What is expected:
When a line below holds the string "computer", show that line.

*** Opening Exercise materials ***

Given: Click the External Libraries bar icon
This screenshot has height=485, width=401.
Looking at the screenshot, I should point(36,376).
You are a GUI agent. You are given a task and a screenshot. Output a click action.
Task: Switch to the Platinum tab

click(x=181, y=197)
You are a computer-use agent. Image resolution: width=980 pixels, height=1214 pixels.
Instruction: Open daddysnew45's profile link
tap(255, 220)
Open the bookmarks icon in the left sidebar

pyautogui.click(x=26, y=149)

*** Closing Exercise materials ***
*** Opening Exercise materials ***

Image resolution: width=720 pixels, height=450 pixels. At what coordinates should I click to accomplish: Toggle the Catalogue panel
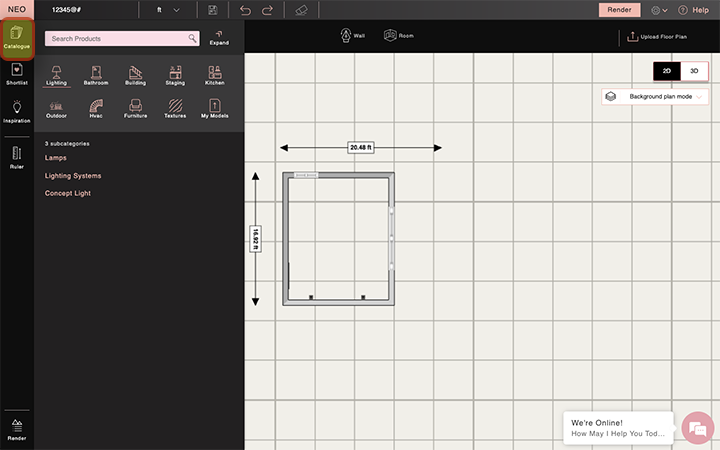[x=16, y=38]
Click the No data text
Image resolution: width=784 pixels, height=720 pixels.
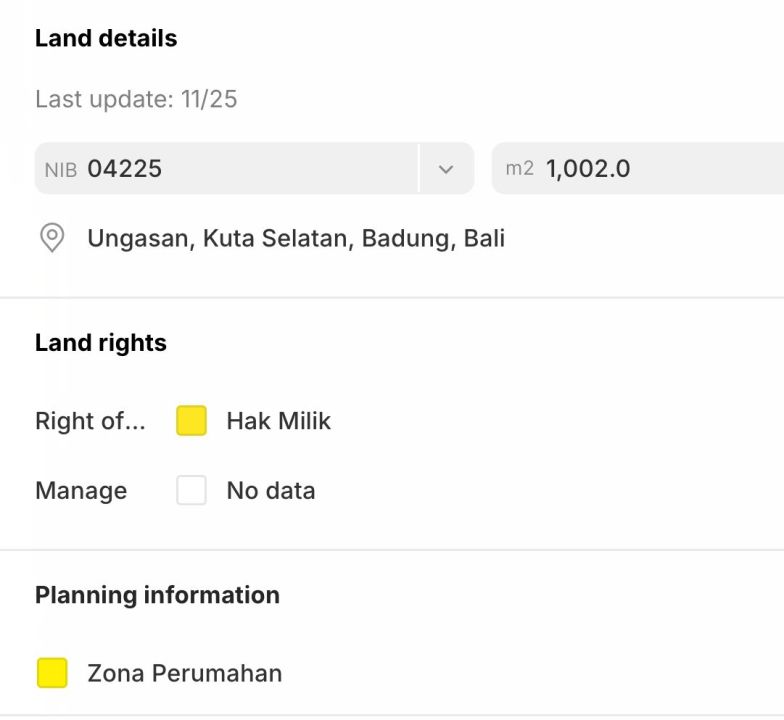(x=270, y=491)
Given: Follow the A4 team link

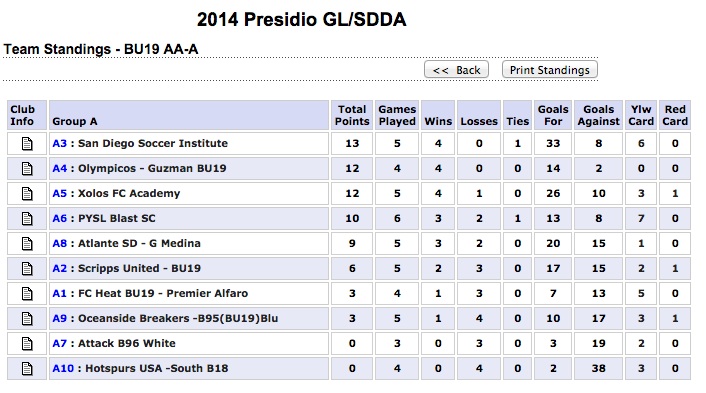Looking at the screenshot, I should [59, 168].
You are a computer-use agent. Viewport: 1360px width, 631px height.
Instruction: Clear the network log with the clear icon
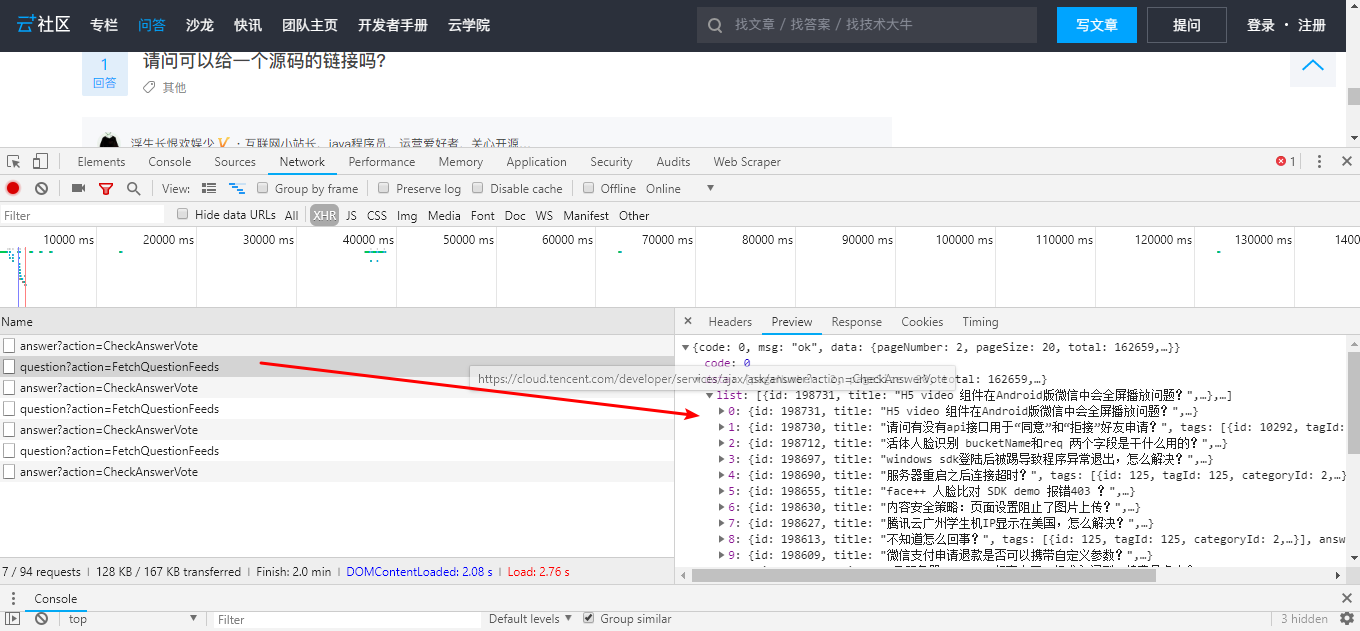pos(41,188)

*** Closing Exercise materials ***
*** Opening Exercise materials ***

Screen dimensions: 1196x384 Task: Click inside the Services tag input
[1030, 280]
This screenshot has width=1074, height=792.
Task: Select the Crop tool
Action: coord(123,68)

*** Closing Exercise materials ***

Your solution:
You are a computer-use agent. Image resolution: width=980 pixels, height=1214 pixels.
You are a computer-use agent. Viewport: 1360px width, 631px height.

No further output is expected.